Withholding tax on immovable property (including agriculture land) should be collected along with property tax by provinces at 0.5 percent of FBR value every year. The tax so collected would be adjustable against tax liability of the owner (credit for income tax collected on agriculture land can be given against agriculture income tax collected by provinces). Small properties may be excluded. This would result not only in documentation but identification of undeclared property, it said. It said that the capital gains tax (CGT) exemption on sale of immovable property (after 4-6 years of holding) should be available to those only who have declared the property upon acquisition and such exemption should be available for one property in three years. The OICCI has recommended to bring all service providers and professionals (including doctors, private hospitals, lawyers, painters, fashion designers, property dealers, interior designers, educational institutes including private teachers, coaching centre, salons etc) into the tax net by implementing mandatory POS integration and also promote awareness for POS invoicing upon payment.
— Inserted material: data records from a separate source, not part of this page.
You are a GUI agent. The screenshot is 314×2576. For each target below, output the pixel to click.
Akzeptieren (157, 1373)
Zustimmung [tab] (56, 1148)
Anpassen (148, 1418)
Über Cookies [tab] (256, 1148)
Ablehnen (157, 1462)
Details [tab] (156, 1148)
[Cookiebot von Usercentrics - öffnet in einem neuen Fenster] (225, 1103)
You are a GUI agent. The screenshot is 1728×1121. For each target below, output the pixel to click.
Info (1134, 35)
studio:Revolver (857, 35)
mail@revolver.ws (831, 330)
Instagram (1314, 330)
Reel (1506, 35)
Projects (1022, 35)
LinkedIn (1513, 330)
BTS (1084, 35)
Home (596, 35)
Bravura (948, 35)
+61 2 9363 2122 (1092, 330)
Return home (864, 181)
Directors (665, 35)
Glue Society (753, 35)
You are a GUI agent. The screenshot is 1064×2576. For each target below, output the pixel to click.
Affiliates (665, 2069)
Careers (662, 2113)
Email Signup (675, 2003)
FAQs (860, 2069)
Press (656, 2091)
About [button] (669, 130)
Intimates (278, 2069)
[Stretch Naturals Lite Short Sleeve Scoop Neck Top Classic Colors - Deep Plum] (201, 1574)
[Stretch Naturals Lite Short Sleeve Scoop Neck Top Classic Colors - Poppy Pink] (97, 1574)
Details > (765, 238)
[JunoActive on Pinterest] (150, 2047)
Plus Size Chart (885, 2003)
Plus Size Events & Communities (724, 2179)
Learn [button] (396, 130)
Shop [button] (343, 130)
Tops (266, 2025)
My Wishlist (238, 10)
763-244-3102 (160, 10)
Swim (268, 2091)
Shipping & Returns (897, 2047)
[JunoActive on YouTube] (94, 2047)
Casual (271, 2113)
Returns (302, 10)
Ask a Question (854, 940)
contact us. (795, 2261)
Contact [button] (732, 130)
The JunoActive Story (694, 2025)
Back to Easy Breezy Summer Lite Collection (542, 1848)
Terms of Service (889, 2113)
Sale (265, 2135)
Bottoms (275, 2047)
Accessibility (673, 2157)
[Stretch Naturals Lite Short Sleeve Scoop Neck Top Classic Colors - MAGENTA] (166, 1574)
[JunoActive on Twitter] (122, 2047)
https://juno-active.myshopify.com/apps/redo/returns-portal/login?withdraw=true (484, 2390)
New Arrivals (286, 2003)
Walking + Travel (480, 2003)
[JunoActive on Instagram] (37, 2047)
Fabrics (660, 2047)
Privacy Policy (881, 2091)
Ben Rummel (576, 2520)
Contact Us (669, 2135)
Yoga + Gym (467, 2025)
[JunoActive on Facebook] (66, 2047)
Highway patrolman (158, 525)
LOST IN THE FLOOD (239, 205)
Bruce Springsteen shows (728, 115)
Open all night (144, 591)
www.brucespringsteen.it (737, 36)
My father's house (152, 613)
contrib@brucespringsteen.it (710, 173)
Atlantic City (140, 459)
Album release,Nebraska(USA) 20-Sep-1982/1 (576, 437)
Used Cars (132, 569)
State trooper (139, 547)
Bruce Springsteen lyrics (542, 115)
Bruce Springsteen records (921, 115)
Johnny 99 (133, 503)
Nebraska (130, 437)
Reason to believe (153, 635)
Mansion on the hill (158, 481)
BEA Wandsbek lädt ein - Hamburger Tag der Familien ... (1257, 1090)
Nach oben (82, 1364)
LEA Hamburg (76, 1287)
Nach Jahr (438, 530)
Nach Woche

Tax return filings should be made compulsory for annual license renewals in the service sector.
For example, doctors should submit tax declarations to the Pakistan Medical Association (PMA), and tax consultants/accountants should comply with the Institute of Chartered Accountants of Pakistan (ICAP) regulations. Hospitals should also prohibit non-filer doctors from engaging in consultancy practices. It recommended to provide digital IDs to small service providers such as plumbers, carpenters, electricians etc.
Under the Constitution, tax on agriculture income is collected by provincial authorities. However, if agriculture income is not taxed in the province, then FBR can tax it as unexplained income/ assets etc. This area needs to be explored with effective administration and enforcement to improve tax collection from agriculture sector.
The rate of tax on builders for a 3000 sq ft commercial building is Rs80/sq ft, which is calculated as Rs240,000 in total. Knowing the valuation of flat in Karachi, a 3000 sq ft flat can be not less than Rs30 million which means that the builder has to pay tax at 0.8 percent only and all his liabilities will be vanished compared to salaried class which are paying tax at 35 percent and corporates which are paying taxes at 29 percent along with 10 percent.
It further asked the government to initiate thorough investigations into all ‘Nil’ tax returns and eliminate the culture of Amnesty Schemes as it discourages honest taxpayers. Based on the information exchanged through OECD Global Forum on Transparency and Exchange of Information, an appropriate action should be taken to bring undisclosed income/ assets in the tax net.
It also asked for establishing protocols for data confidentiality and security to ensure compliance with privacy regulations and protect sensitive taxpayer information. It asked the government to develop standardised reporting templates to facilitate regular monitoring and reporting of tax base expansion efforts based on data analysis.